**WORK TO BE COMPLETED**
Pull out of the data below the stretch of lines bounded by the one containing "Task: Jump to the メール通知 settings section" and the one containing "Image resolution: width=1024", both bounds included, unchanged.

**EXTRACTED RECORDS**
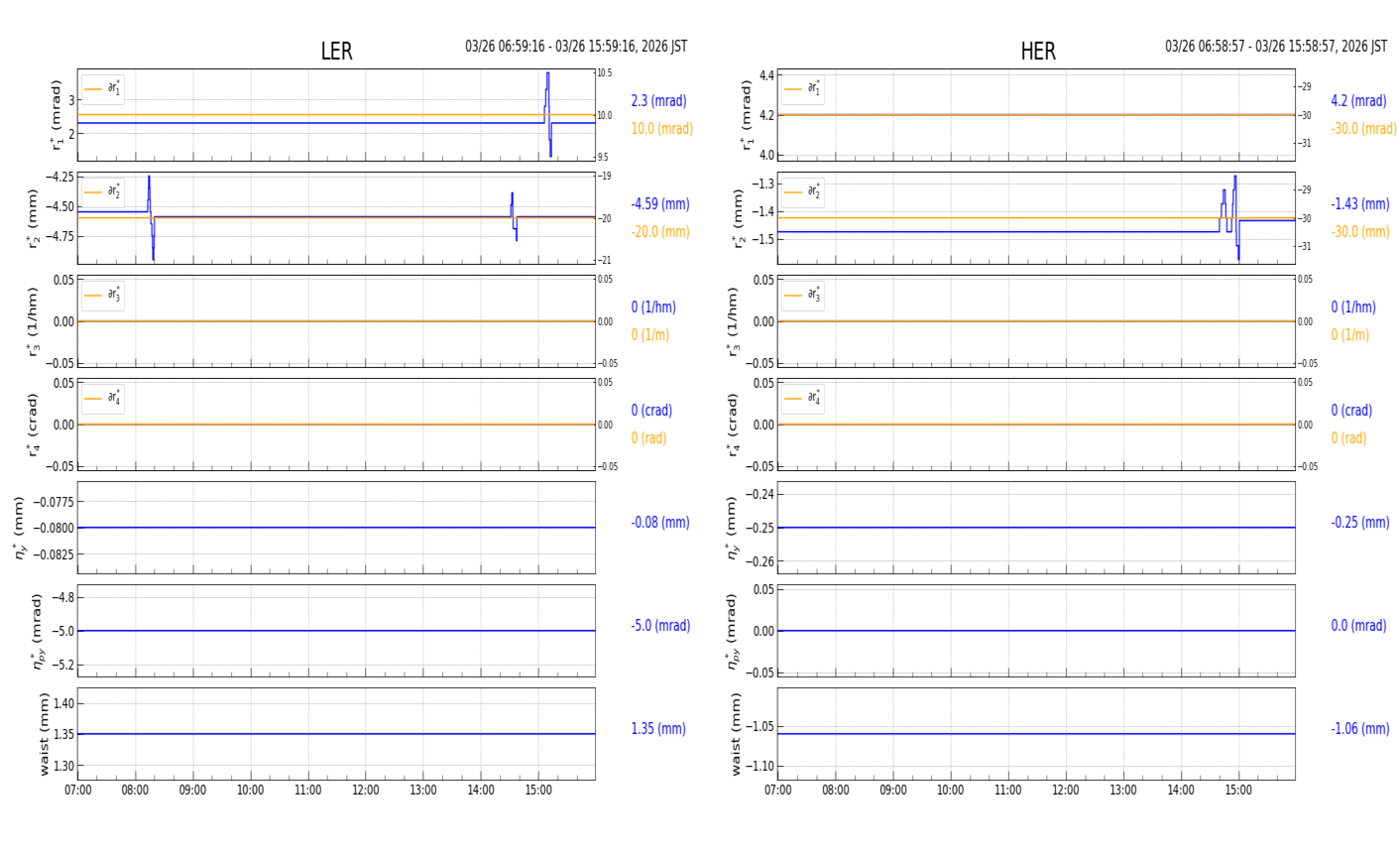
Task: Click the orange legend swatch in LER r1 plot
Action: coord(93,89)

--

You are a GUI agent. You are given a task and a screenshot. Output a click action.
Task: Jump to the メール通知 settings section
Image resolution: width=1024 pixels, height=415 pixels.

**ANSWER BOX**
Task: Jump to the メール通知 settings section
Image resolution: width=1024 pixels, height=415 pixels.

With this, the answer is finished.